WHAT THE EXERCISE ASKS:
Format the entries below as a JSON list of strings, one string per line and no blank lines. Begin at the line that contains "Select the 41-43 hip measurement cell" and stop after the line that contains "Action: [719, 841]".

Target position records:

--- BEGIN ---

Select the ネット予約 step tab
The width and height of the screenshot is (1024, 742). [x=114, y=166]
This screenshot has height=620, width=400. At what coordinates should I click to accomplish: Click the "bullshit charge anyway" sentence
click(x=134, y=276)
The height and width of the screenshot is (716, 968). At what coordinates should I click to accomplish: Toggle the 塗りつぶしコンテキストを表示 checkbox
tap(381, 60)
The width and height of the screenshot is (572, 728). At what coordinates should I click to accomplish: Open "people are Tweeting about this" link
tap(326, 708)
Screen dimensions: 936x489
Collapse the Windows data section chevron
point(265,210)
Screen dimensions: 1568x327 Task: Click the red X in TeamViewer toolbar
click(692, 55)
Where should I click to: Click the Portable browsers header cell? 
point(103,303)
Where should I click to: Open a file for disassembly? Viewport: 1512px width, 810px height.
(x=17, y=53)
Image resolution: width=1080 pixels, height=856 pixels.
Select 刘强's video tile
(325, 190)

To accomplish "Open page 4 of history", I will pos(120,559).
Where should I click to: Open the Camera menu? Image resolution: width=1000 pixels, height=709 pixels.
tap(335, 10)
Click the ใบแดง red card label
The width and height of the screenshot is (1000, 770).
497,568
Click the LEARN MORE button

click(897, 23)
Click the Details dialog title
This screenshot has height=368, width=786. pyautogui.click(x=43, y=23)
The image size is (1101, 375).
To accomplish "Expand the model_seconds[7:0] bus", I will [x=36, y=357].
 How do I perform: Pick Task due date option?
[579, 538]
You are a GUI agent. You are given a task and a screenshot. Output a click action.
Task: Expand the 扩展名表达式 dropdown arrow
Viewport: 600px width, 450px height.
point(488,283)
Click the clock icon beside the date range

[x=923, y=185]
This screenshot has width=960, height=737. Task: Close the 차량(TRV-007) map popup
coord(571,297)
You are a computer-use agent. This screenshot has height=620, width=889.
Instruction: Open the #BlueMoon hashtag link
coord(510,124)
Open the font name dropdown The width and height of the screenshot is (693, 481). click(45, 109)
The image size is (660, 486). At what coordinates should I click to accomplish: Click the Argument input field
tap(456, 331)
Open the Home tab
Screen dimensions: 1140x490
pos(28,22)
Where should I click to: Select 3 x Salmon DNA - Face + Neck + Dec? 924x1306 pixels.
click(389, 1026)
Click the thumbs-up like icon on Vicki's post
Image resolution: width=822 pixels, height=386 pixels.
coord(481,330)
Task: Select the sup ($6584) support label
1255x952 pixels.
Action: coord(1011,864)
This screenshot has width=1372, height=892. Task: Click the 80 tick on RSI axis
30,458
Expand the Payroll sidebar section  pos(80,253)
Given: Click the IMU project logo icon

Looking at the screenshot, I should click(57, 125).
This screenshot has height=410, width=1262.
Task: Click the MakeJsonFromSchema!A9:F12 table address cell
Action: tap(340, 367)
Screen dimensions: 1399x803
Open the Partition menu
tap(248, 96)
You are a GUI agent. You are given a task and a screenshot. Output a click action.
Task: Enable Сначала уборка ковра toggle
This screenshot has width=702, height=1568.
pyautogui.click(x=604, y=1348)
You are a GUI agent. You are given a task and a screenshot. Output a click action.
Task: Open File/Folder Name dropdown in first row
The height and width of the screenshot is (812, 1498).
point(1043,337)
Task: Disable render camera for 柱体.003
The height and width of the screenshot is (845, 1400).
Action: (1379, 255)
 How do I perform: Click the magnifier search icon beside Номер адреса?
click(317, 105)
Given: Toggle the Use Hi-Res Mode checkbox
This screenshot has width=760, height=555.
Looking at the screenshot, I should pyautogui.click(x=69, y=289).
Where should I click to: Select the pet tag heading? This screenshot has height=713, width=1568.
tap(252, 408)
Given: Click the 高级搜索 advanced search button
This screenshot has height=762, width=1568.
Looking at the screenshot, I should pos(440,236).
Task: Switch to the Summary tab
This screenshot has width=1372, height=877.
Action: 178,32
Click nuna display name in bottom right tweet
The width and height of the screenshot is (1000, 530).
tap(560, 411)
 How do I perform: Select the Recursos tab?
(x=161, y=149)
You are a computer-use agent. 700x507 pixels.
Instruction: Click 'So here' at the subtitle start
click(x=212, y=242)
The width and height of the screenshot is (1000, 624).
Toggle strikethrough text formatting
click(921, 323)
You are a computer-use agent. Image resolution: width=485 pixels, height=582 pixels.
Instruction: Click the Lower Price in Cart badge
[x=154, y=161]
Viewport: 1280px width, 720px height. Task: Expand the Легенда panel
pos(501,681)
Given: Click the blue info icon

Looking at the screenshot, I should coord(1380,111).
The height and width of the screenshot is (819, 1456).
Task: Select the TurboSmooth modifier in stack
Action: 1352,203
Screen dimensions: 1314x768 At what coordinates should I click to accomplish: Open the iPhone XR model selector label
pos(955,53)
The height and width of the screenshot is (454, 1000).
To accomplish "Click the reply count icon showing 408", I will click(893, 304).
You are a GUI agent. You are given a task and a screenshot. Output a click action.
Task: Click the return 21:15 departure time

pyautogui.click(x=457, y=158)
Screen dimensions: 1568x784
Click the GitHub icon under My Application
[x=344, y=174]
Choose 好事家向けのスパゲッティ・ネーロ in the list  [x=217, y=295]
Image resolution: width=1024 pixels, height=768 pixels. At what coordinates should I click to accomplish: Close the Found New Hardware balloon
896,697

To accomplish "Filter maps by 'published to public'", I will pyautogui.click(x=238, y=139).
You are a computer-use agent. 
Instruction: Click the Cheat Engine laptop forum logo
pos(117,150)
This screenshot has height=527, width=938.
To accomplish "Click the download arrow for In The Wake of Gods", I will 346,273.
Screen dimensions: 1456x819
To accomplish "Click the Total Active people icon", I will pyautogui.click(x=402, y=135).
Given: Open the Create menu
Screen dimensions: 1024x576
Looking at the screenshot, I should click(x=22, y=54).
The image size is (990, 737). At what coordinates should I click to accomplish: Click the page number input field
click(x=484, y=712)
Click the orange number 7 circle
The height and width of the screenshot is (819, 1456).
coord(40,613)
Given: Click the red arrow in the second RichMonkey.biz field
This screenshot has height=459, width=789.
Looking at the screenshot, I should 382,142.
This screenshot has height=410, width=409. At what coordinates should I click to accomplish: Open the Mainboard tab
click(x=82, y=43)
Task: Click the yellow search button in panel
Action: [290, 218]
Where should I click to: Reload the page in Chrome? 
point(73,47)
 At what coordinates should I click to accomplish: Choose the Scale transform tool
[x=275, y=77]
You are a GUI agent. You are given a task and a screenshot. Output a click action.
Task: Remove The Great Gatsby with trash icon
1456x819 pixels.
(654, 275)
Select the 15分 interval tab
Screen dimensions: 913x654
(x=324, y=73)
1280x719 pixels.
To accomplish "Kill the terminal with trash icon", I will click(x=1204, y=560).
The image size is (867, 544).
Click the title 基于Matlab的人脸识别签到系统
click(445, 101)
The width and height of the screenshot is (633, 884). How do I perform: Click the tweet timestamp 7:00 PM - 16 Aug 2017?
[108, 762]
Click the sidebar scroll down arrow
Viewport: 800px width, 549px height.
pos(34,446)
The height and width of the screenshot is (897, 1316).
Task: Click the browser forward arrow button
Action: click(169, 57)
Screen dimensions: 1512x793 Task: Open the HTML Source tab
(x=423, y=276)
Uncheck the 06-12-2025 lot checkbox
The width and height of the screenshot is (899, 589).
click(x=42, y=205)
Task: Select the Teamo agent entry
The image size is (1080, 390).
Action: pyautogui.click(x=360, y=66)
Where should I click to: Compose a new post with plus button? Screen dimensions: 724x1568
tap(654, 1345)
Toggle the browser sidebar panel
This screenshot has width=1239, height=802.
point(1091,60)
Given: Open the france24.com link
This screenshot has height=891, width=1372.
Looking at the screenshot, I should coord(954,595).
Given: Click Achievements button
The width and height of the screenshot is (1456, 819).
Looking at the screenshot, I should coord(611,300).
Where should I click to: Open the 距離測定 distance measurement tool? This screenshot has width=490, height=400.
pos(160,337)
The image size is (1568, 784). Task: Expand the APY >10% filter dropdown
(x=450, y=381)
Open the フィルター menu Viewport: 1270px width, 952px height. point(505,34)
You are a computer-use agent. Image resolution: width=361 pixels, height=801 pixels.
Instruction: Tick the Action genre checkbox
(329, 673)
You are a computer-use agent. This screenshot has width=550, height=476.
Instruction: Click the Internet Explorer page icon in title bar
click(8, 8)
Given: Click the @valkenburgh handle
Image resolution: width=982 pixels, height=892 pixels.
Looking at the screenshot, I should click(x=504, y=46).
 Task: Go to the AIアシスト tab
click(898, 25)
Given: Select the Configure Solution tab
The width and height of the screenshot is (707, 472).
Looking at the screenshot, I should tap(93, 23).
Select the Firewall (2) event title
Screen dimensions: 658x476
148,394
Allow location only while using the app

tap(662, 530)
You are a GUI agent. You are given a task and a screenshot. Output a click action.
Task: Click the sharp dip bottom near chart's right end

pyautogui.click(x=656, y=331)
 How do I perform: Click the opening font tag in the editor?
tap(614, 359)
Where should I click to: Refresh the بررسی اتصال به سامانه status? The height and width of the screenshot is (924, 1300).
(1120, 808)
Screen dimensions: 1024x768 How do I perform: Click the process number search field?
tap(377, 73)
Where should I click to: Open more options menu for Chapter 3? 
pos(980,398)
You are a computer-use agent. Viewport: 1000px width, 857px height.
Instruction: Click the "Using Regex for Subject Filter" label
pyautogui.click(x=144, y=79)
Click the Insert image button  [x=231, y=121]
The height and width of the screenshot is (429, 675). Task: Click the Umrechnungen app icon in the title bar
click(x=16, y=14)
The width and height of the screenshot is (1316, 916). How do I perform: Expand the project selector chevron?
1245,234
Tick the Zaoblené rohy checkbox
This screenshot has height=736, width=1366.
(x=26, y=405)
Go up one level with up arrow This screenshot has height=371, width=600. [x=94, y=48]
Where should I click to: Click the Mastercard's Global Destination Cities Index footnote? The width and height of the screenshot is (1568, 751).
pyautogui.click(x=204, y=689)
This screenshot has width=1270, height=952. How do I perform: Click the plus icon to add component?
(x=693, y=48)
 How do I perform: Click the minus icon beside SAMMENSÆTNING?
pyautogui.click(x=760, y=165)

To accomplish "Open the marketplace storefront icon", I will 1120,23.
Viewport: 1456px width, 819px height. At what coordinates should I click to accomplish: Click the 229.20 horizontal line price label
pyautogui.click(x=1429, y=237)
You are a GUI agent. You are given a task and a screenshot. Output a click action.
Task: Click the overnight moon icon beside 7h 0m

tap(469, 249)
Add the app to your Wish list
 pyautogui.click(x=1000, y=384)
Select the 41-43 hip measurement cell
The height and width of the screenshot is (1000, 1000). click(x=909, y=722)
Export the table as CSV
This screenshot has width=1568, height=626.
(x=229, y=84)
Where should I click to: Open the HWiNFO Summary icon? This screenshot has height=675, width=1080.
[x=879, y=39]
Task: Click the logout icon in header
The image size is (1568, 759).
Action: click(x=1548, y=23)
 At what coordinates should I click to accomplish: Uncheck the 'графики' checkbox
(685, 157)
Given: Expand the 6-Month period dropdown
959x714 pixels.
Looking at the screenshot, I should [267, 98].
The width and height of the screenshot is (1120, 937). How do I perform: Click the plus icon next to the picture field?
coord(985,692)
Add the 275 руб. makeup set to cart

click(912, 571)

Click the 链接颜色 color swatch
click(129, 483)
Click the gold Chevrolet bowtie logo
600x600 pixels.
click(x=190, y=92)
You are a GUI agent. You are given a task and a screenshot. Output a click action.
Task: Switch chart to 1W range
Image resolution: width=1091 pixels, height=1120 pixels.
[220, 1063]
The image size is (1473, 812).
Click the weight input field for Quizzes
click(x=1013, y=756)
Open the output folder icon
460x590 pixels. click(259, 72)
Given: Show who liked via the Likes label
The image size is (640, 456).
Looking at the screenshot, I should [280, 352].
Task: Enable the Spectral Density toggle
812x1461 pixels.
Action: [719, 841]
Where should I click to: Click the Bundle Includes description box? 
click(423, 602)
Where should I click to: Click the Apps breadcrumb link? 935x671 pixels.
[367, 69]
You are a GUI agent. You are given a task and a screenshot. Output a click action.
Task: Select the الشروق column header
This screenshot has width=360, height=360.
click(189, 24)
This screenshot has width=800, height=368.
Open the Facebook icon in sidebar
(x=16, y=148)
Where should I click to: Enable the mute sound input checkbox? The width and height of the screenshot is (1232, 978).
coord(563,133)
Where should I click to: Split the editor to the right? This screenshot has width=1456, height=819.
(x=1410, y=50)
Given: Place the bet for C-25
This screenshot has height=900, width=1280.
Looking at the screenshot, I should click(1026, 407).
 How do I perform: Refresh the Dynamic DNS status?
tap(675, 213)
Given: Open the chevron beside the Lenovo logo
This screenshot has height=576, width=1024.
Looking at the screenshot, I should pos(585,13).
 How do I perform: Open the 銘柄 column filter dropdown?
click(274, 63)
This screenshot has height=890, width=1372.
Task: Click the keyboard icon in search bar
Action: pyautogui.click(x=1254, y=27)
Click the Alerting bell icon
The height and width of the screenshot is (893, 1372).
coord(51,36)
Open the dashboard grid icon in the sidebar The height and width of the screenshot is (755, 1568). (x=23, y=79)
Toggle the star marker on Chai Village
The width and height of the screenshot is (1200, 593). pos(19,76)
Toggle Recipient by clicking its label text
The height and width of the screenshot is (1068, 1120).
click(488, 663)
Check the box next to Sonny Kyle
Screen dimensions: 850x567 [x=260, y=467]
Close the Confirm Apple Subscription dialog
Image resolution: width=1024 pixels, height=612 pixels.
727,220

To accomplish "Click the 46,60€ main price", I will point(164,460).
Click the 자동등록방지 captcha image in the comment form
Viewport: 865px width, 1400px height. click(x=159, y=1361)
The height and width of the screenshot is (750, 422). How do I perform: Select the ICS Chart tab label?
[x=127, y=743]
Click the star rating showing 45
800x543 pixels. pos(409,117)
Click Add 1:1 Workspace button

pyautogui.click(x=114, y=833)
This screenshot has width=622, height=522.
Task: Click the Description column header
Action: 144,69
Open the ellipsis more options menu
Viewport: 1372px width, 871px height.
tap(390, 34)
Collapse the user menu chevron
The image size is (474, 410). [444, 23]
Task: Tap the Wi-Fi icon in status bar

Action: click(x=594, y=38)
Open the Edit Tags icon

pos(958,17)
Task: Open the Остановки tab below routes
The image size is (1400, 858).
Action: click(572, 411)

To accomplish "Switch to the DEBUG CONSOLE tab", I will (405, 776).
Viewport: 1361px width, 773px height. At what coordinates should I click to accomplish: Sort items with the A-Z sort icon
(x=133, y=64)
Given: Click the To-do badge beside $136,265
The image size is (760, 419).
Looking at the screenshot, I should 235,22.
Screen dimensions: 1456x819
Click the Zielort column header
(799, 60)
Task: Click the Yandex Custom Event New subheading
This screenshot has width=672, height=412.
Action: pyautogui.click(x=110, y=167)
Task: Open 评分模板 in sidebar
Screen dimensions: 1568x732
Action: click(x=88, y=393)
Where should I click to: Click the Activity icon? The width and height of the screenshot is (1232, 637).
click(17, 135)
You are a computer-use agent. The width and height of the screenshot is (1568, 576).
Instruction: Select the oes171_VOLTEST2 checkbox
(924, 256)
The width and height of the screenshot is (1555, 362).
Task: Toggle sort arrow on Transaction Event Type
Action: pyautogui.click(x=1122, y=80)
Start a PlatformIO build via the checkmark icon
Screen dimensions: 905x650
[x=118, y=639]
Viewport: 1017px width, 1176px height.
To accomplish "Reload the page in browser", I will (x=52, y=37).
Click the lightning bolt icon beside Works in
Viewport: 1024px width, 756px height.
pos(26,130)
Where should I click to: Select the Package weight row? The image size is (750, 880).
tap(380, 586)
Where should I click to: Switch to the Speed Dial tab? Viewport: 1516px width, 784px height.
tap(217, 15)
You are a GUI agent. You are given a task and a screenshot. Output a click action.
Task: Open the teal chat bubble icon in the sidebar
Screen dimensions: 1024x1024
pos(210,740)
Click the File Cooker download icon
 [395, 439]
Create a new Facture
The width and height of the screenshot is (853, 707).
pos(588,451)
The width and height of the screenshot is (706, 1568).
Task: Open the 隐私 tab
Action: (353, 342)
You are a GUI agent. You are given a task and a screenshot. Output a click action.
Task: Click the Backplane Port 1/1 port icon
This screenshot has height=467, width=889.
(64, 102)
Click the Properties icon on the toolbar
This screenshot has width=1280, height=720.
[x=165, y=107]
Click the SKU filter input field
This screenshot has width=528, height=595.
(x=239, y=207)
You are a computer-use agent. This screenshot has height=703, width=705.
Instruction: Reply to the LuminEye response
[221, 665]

--- END ---

ANSWER FOR THIS EXERCISE:
[
  "Select the 41-43 hip measurement cell",
  "The height and width of the screenshot is (1000, 1000). click(x=909, y=722)",
  "Export the table as CSV",
  "This screenshot has width=1568, height=626.",
  "(x=229, y=84)",
  "Where should I click to: Open the HWiNFO Summary icon? This screenshot has height=675, width=1080.",
  "[x=879, y=39]",
  "Task: Click the logout icon in header",
  "The image size is (1568, 759).",
  "Action: click(x=1548, y=23)",
  " At what coordinates should I click to accomplish: Uncheck the 'графики' checkbox",
  "(685, 157)",
  "Given: Expand the 6-Month period dropdown",
  "959x714 pixels.",
  "Looking at the screenshot, I should [267, 98].",
  "The width and height of the screenshot is (1120, 937). How do I perform: Click the plus icon next to the picture field?",
  "coord(985,692)",
  "Add the 275 руб. makeup set to cart",
  "click(912, 571)",
  "Click the 链接颜色 color swatch",
  "click(129, 483)",
  "Click the gold Chevrolet bowtie logo",
  "600x600 pixels.",
  "click(x=190, y=92)",
  "You are a GUI agent. You are given a task and a screenshot. Output a click action.",
  "Task: Switch chart to 1W range",
  "Image resolution: width=1091 pixels, height=1120 pixels.",
  "[220, 1063]",
  "The image size is (1473, 812).",
  "Click the weight input field for Quizzes",
  "click(x=1013, y=756)",
  "Open the output folder icon",
  "460x590 pixels. click(259, 72)",
  "Given: Show who liked via the Likes label",
  "The image size is (640, 456).",
  "Looking at the screenshot, I should [280, 352].",
  "Task: Enable the Spectral Density toggle",
  "812x1461 pixels.",
  "Action: [719, 841]"
]